Apanage de plateformes privées
Si la téléconsultation repart à la hausse depuis un an, elle ne représente chez les libéraux que 2 % de l’activité des médecins généralistes contre 7 % chez les psychiatres, 6 % chez les endocrinologues et 3 % chez les gynécologues.
L’une des évolutions marquantes, en revanche, est la place de plus en plus importante que prennent les plateformes commerciales dans les téléconsultations, a relevé Marguerite Cazeneuve, directrice générale adjointe de la Cnam, en charge de la gestion et d’organisation des soins. « À la sortie du Covid, ce sont essentiellement des médecins libéraux qui téléconsultaient avec leurs patients, les sociétés ont pris une part de plus en plus importante dans les téléconsultations », observe-t-elle. En 2025, ces entreprises représentent 47 % des téléconsultations réalisées contre 20 % en 2022 et 1 % en 2020, selon des statistiques présentées par la Cnam. Sept d’entre elles ont obtenu ces deux dernières années un agrément ministériel après avoir rempli le cahier des charges mis en place par la loi de financement de la Sécurité sociale pour 2023 : Medadom, Tessan Med, Qare, Medaviz, Médecin Direct, Livi et EOS Care.
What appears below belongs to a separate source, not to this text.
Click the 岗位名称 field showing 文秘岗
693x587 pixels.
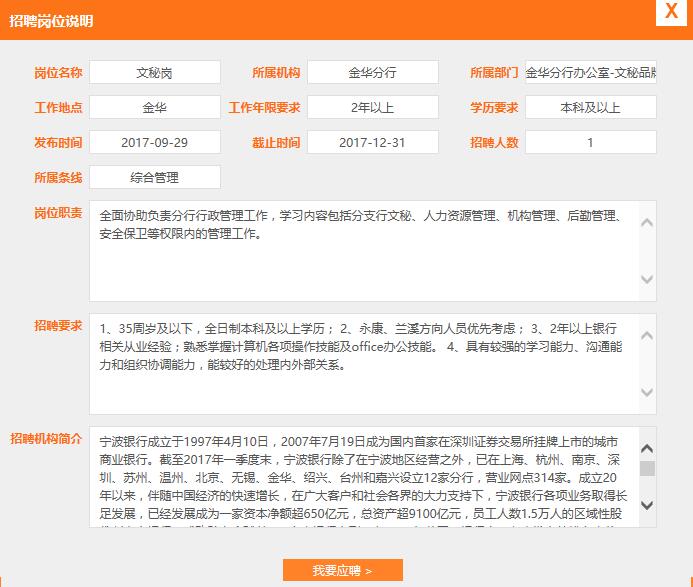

Toujours des « inquiétudes légitimes »
Dans un contexte de tension sur les ressources médicales, l’Assurance-maladie et la Direction générale de l’offre de soins (ministère), affichent l’ambition de préserver la disponibilité des médecins face à leurs patients, en complément du recours à la téléconsultation et à la télé-expertise. « Nous souhaitons utiliser tous les leviers à notre disposition pour renforcer l’accès aux soins de qualité pour tous sur tout le territoire, affirme Marie Daudé, à la tête de la DGOS. Cela passe aussi par la télémédecine en posant les bases d’une vision partagée. » Si elle est perçue par beaucoup comme une opportunité pour lutter contre les déserts, la télémédecine suscite aussi « des inquiétudes légitimes ». La patronne de la DGOS cite « les craintes d’une médecine standardisée et impersonnelle, éloignée du parcours de soins ou d’une financiarisation excessive » : « Nous devons entendre ces préoccupations et y répondre. »
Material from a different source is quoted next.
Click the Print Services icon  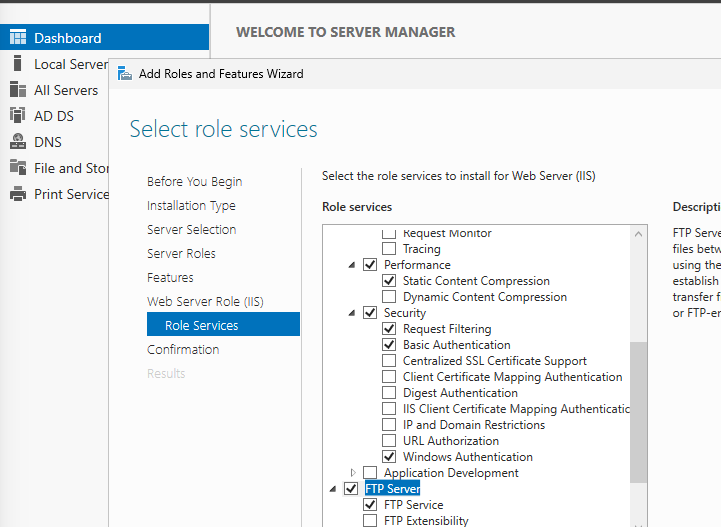(x=17, y=194)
Lever les obstacles à la télé-expertise
Lancée un peu plus tardivement que la téléconsultation, la télé-expertise est également riche de promesses pour donner l’accès à des avis spécialisés, souvent dans des établissements de santé experts. Depuis janvier 2022, 1,5 million de télé-expertises ont été facturées dont 270 000 au premier trimestre 2025. « La télé-expertise suscite une adhésion quasi unanime mais son déploiement reste modeste. Il nous faut lever les obstacles techniques et juridiques tout en préservant la qualité des pratiques professionnelles », affirme Marie Daudé.
Les ateliers organisés en région devraient permettre d’établir comment la télémédecine peut améliorer l’accès aux soins des publics vulnérables et dans quelles conditions la téléconsultation assistée peut être déployée. Des focus seront par ailleurs réalisés sur la télé-expertise mais aussi sur la télémédecine dans les filières visuelle et auditive. Interrogée en marge du lancement des Assises, Marguerite Cazeneuve a déclaré qu’il n’était pour l’heure pas prévu de revenir sur le seuil maximal de 20 % de téléconsultations sur l’ensemble de leur activité pour les praticiens (à l’exception des dérogations accordées aux médecins retraités ou aux femmes enceintes). De même n’est-il pas envisagé de mettre en place une « convention spécifique pour les médecins téléconsultants », comme le réclame la récente Fédération des médecins téléconsultants.